Many people behind modern fonts have been staff designers at large firms, or in-house typographers for major companies. Some important font designers did nothing but create new typefaces, while others worked in design, layout, and printing as well. Their creations are recognizable the world over, and adorn the great landmarks of the last century.Who makes up fonts? Here are some stories behind the designers of the most recognizable fonts in the world.
Vincent Connare - Comic Sans
It's rare for something as common as a font to inspire hatred. But designer Vincent Connare's creation of Comic Sans has inspired an almost operatic amount of revulsion. But Connare didn't set out to create an object of derision when he developed the childlike font in 1993. He just needed to make something that looked like what the talking dog in Windows 95 might use to make this new technology accessible and less intimidating.He's proud of his creation, even if nobody else likes it, telling the Wall Street Journal, "If you love it, you don't know much about typography. If you hate it, you really don't know much about typography, either, and you should get another hobby."
Mike Parker - Helvetica
While a form of Helvetica was first designed in 1957 in Switzerland by Max Miedinger and Eduard Hoffmann, it was typographic designer Mike Parker who gave us the common version of the font that's probably the most popular in the world. Born in London, Parker was responsible for the influential typesetting firm Mergenthaler Linotype Co., which added Helvetica to the common English lexicon. Helvetica is now found on everything from subway systems around the world to dozens of corporate logos to the Space Shuttle.Parker later developed a word processor meant to be used on Steve Jobs's NeXT computer, and added nearly 1,000 fonts to Mergenthaler's library.

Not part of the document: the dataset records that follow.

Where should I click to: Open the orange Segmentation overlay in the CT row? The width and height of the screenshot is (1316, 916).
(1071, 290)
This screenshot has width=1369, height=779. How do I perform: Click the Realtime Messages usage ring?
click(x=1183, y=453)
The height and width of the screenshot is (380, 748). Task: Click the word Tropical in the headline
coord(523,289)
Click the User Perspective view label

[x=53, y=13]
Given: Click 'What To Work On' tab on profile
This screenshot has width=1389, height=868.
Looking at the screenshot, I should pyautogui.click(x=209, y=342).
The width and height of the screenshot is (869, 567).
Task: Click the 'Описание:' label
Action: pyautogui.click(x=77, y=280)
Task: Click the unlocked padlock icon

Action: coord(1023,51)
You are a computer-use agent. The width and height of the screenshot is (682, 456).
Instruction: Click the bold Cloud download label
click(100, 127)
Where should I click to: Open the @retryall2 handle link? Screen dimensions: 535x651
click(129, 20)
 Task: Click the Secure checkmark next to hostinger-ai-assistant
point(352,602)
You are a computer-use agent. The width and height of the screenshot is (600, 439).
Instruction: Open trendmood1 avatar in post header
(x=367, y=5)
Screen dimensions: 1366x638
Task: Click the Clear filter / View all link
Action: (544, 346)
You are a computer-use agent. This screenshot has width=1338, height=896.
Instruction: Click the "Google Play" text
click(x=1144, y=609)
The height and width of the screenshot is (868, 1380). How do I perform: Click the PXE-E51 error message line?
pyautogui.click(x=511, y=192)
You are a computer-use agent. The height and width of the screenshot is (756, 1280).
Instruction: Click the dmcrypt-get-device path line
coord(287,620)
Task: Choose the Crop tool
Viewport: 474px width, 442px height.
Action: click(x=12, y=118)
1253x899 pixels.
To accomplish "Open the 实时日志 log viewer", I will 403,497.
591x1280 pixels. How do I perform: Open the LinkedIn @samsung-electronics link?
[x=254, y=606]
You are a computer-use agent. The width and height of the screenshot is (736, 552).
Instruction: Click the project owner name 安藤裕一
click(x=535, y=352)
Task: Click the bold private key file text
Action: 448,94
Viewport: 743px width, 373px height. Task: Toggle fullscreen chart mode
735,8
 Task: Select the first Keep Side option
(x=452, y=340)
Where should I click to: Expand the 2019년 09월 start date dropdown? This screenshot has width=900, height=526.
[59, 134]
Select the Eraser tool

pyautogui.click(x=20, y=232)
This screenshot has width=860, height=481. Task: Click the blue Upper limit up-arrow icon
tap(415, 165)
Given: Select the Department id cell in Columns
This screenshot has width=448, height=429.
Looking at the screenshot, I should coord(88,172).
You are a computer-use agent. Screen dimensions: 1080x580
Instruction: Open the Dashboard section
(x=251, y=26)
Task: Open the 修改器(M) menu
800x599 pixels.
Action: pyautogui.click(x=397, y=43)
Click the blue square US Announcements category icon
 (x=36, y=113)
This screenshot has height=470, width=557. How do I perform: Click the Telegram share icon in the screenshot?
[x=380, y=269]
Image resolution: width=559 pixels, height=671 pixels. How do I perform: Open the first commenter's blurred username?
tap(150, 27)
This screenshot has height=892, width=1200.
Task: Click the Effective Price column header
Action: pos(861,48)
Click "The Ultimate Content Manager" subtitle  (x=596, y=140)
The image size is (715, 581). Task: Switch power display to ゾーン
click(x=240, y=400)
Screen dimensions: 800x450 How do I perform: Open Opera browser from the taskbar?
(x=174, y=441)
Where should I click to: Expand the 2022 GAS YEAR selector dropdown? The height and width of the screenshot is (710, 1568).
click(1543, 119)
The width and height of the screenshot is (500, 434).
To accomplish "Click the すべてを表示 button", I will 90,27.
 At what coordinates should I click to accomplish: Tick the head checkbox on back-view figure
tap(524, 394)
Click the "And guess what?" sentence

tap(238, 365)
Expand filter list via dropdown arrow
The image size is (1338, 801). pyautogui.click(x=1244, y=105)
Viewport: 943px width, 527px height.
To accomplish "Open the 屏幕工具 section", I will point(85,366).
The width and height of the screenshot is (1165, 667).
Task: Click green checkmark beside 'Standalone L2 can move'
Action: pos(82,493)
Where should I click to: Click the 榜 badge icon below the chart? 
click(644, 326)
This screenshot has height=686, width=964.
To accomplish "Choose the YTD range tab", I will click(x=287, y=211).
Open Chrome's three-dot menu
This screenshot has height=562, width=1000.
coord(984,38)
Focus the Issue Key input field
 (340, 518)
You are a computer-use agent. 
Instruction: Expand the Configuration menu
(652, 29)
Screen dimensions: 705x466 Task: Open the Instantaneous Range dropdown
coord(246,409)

Claude Garamond - Garamond
Born sometime between 1480 and 1510, Frenchman Claude Garamond was one of the first independent punch-cutters, making printed materials for customers on demand, rather than working for a printing company. As such, he was possibly the most important figure in the birth of commercial printing as an industry separate from bookmaking. The distinctive font that bears his name was born when he was commissioned by the King of France to print a series of books, based on the handwriting of the King's librarian.The extremely ornate font fell out of favor after his death, but a cleaner version of it was revived in the early 20th century, and is one of the most popular typefaces in the world today.
R. Hunter Middleton - Coronet, Stencil
Middleton was born in Scotland, but moved to Chicago to study at the Art Institute. He later served as the director of typography at the prestigious Ludlow Typographic Company for almost 40 years. His iconic Stencil font became the go-to design for military-themed TV shows and toys, including MASH and The A-Team, while Coronet formed the signature on the Velvet Underground's first album, and was used in the credits for Star Trek.